While developers can place static files in the top-level /public folder of the project, which allows a file like /public/images/bg.png to be accessed via the URL https://example.com/images/bg.png, this isn't a good solution for some situations. One issue is that the URL does not change with each new deployment, so if bg.png has been changed a stale version may be served by the browser's cache.

Another issue is that those who configure Apostrophe to copy CSS and JS assets to Amazon S3 and other CDNs will discover that code like url("/images/bg.png") no longer works, because the static asset files are not on the same host with the CSS code. This can be worked around with absolute URLs, but this gives up some of the benefit of using a CDN.

Apostrophe offers a solution to this problem: each module folder can have its own public subdirectory (e.g., /modules/article/public). Any static assets in a module's public subdirectory are copied to the same release location where the CSS and JS bundles are deployed, regardless of whether that is on the server's hard drive, in S3, or some third location.

INFO

The public folder of each module solves a different problem from ui/public. While ui/public is for JavaScript and CSS files that should be appended as-is to Apostrophe's JavaScript and CSS bundles, usually to accommodate a custom webpack build, public is for files that should be available separately. A common example is a .png file to be used as a background image in CSS.

Automatic asset path correction in stylesheets

Files we place in the public subdirectory of any module are always deployed such that we can write URLs like this in our CSS or SCSS files:

/modules/custom-module/images/bg.png

Apostrophe will automatically fix these "asset paths" so they refer to the final URL of the asset, no matter what our production environment looks like. In addition, in production deployments, the final URL will always contain a "release identifier" so that any static assets in the browser cache from a previous release are not reused.

WARNING

If you are configuring an Apostrophe core module or other module installed via npm, and you choose to add a public subdirectory for that module at project level, you will need to prefix the module name with my- when creating asset URLs to those assets.

Note that the my- prefix goes in the module name part, not the organization name part. For example, if you have a modules/@apostrophecms/asset/public/example.svg file, you can access that via CSS or via the methods given below as /modules/@apostrophecms/my-asset/example.svg.

This distinguishes your public folder from any assets that might be provided by the original npm module.

It's usually simpler to just put your public assets in a module specific to your project, rather than a project-level configuration of a core one.

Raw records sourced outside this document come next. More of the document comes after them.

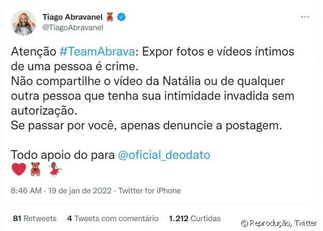This screenshot has width=323, height=231.
Task: View the 81 Retweets list
Action: (x=35, y=219)
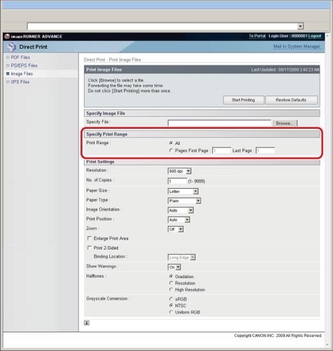Select the All print range option

pos(171,143)
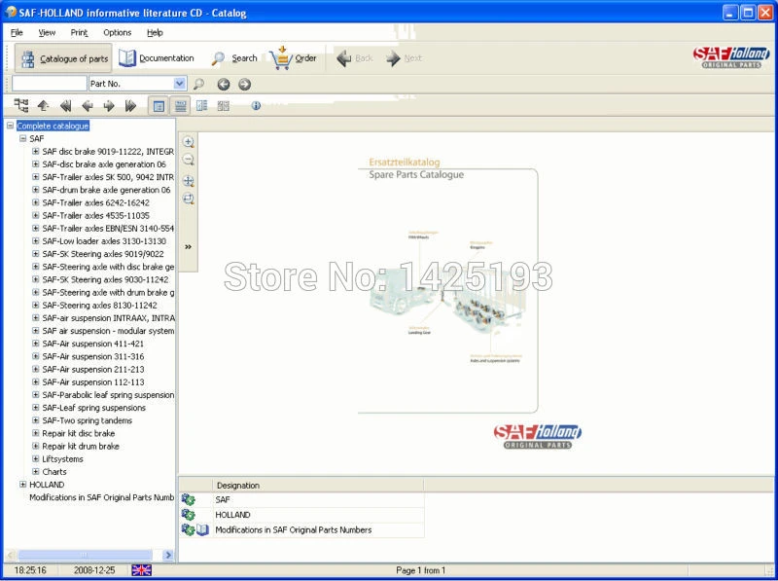Toggle the second list layout view button

[181, 106]
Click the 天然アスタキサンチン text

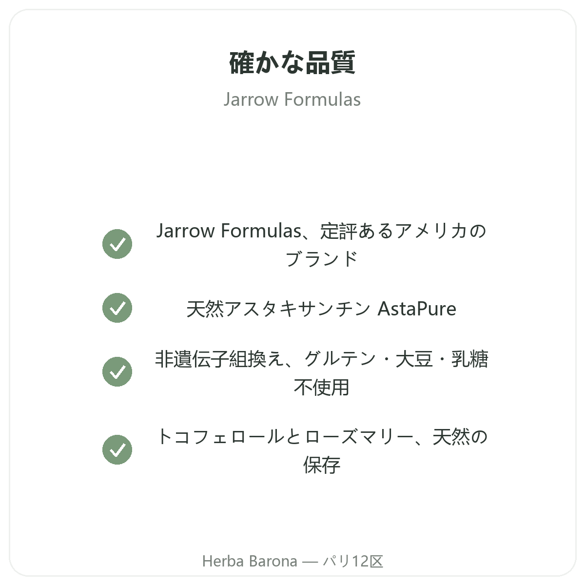[278, 309]
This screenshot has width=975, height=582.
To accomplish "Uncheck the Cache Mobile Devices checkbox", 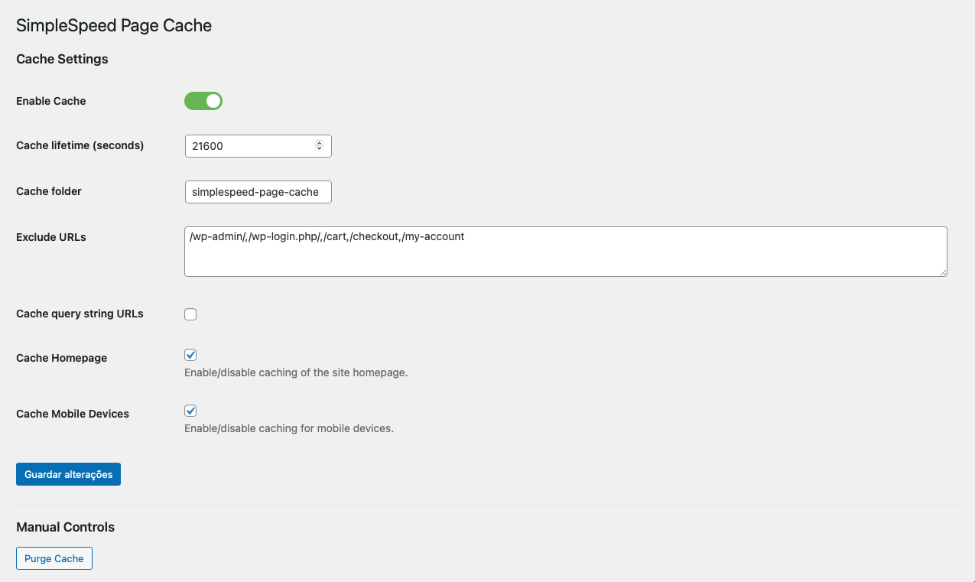I will pos(190,411).
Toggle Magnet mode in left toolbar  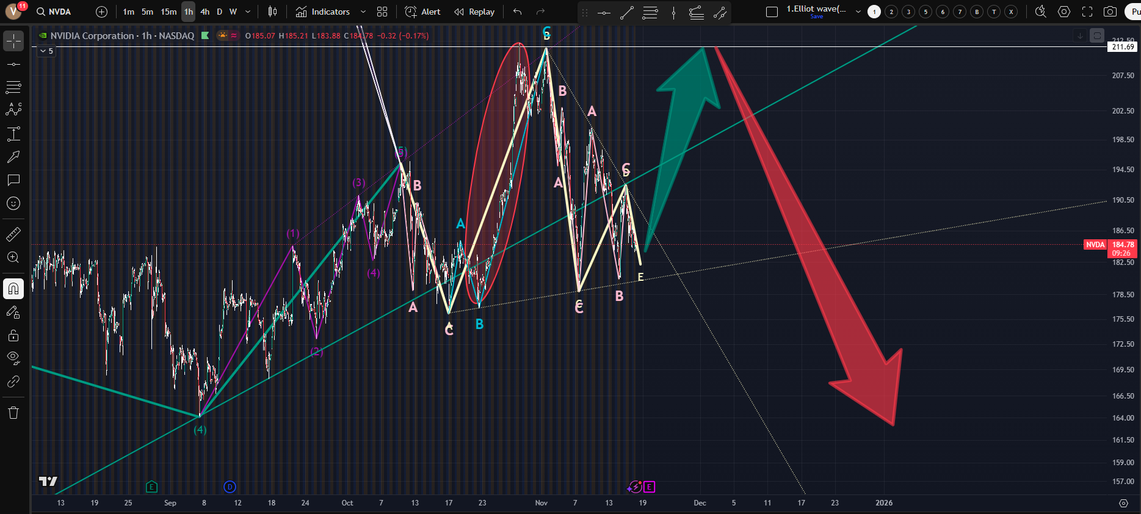pos(13,289)
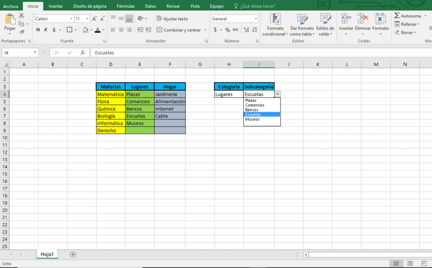Add a new sheet with plus button
The image size is (432, 268).
(x=73, y=255)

Asset paths in Nunjucks templates

In Nunjucks templates we can convert asset paths to URs by calling the apos.asset.url helper function. Again, the rendered template will include the complete asset URL:

nunjucks
{{ apos.asset.url('/modules/custom-module/images/bg.png') }}

Asset paths in front end JavaScript

Finally, we can obtain the URL corresponding to an asset path in front end JavaScript using apos.util.assetUrl:

javascript
apos.util.assetUrl('/modules/custom-module/images/bg.png')

What about extend and improve?

Sometimes modules extend or improve other modules, inheriting or contributing functionality. If both a base class module a and a module b that extends it contain public folders, all files with unique file names will be available via paths starting with /modules/b. If files provided by a and b have the same name, the version in module b will take precedence in /modules/b. However the base class version is still available in /modules/a. The same logic applies when improve is used.